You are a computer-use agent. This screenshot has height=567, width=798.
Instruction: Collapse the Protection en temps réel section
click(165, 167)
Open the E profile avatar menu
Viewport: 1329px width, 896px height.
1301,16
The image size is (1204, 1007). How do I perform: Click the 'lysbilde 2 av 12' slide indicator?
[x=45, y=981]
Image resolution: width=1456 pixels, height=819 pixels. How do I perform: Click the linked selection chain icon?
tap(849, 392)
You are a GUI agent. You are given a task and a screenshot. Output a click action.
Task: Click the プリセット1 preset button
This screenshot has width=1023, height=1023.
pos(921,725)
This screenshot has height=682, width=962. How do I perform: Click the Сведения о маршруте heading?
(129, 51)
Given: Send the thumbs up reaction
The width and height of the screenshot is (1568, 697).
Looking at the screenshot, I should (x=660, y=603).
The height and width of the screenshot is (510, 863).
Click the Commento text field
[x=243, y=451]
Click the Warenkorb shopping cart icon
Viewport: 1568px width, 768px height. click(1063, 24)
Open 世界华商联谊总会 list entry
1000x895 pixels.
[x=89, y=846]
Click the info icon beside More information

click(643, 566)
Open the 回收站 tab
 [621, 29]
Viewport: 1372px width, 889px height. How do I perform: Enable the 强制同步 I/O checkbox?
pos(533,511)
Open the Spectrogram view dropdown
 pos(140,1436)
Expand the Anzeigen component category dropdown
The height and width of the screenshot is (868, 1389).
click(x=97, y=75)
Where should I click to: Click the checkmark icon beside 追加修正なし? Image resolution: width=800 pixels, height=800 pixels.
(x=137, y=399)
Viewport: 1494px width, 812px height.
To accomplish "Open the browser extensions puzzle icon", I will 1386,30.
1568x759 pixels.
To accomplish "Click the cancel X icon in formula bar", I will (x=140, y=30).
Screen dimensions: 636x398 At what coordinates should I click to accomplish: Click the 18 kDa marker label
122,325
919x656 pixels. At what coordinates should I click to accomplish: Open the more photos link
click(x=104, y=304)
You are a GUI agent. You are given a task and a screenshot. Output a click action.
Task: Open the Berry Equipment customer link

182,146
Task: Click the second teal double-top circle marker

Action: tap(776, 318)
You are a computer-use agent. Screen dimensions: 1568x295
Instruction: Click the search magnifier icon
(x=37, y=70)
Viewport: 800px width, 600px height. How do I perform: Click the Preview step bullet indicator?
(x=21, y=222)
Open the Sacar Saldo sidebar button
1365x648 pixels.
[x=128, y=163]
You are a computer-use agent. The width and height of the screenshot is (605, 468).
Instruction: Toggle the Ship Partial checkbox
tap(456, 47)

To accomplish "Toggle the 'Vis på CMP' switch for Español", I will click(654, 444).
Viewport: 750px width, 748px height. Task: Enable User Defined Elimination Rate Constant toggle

++++++++++++++++++++

#### Exercise requirements
Copy out the lines starting at the one containing "Image resolution: width=1456" and ending after the one containing "[x=128, y=163]", keeping every character as it appears.

#### Exercise response
Image resolution: width=1456 pixels, height=819 pixels. How do I perform: Click the linked selection chain icon?
tap(849, 392)
You are a GUI agent. You are given a task and a screenshot. Output a click action.
Task: Click the プリセット1 preset button
This screenshot has width=1023, height=1023.
pos(921,725)
This screenshot has height=682, width=962. How do I perform: Click the Сведения о маршруте heading?
(129, 51)
Given: Send the thumbs up reaction
The width and height of the screenshot is (1568, 697).
Looking at the screenshot, I should (x=660, y=603).
The height and width of the screenshot is (510, 863).
Click the Commento text field
[x=243, y=451]
Click the Warenkorb shopping cart icon
Viewport: 1568px width, 768px height. click(1063, 24)
Open 世界华商联谊总会 list entry
1000x895 pixels.
[x=89, y=846]
Click the info icon beside More information

click(643, 566)
Open the 回收站 tab
 [621, 29]
Viewport: 1372px width, 889px height. How do I perform: Enable the 强制同步 I/O checkbox?
pos(533,511)
Open the Spectrogram view dropdown
 pos(140,1436)
Expand the Anzeigen component category dropdown
The height and width of the screenshot is (868, 1389).
click(x=97, y=75)
Where should I click to: Click the checkmark icon beside 追加修正なし? Image resolution: width=800 pixels, height=800 pixels.
(x=137, y=399)
Viewport: 1494px width, 812px height.
To accomplish "Open the browser extensions puzzle icon", I will 1386,30.
1568x759 pixels.
To accomplish "Click the cancel X icon in formula bar", I will (x=140, y=30).
Screen dimensions: 636x398 At what coordinates should I click to accomplish: Click the 18 kDa marker label
122,325
919x656 pixels. At what coordinates should I click to accomplish: Open the more photos link
click(x=104, y=304)
You are a GUI agent. You are given a task and a screenshot. Output a click action.
Task: Open the Berry Equipment customer link

182,146
Task: Click the second teal double-top circle marker

Action: tap(776, 318)
You are a computer-use agent. Screen dimensions: 1568x295
Instruction: Click the search magnifier icon
(x=37, y=70)
Viewport: 800px width, 600px height. How do I perform: Click the Preview step bullet indicator?
(x=21, y=222)
Open the Sacar Saldo sidebar button
1365x648 pixels.
[x=128, y=163]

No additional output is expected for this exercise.